Lenders to get borrowers’ consent on data sharing
By Graham Kajilwa | September 3rd 2021
Credit providers will now require written consent from borrowers to have their information shared with other lenders.
It will also be unlawful for creditors to request more than the necessary information as stipulated in a code of conduct launched by the Credit Information Sharing Association of Kenya (CIS Kenya).
The document was unveiled yesterday to guide the industry on how information is shared among them under the Banking (Credit Reference Bureau) Regulations, 2020.
Central Bank of Kenya has given a nod to the code of conduct.
The code of conduct will govern non-regulated providers to ensure robustness of mechanism and address some of the challenges, which include unnecessary data disparities in credit reference bureaus (CRBs), failure to submit consumers’ positive data or make regular updates.
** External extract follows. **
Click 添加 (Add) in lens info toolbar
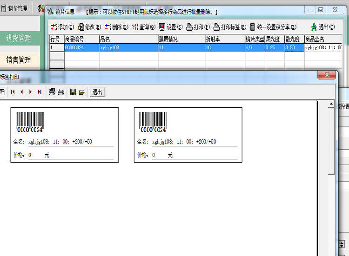This screenshot has height=256, width=349. [59, 27]
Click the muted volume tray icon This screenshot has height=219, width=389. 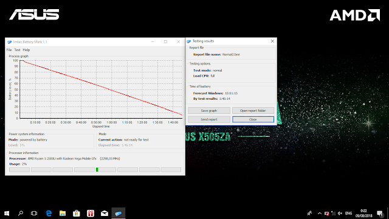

Others are slow response to customer queries and disputes, delays in correcting erroneous customer data and lack of physical offices or operational telephone contacts.
"The code of conduct has three key objectives: data quality, consumer protection and customer-centricity,” CIS Kenya said in a statement.
The association has a membership of 70 drawn from commercial and microfinance banks, credit-only microfinance institutions, Saccos, leasing companies, debt collectors and liquidators.
The document lists 12 credit reporting principles, which dictate customer information must be shared in accordance with applicable laws and regulations and international best practices.
“Members should obtain clear and specific consent from their customers to share their credit information, preferably in writing,” the CIS Kenya statement said.
Customers must also be issued with specific listing and adverse action notices, and any other notice stipulated in the CRB Regulations.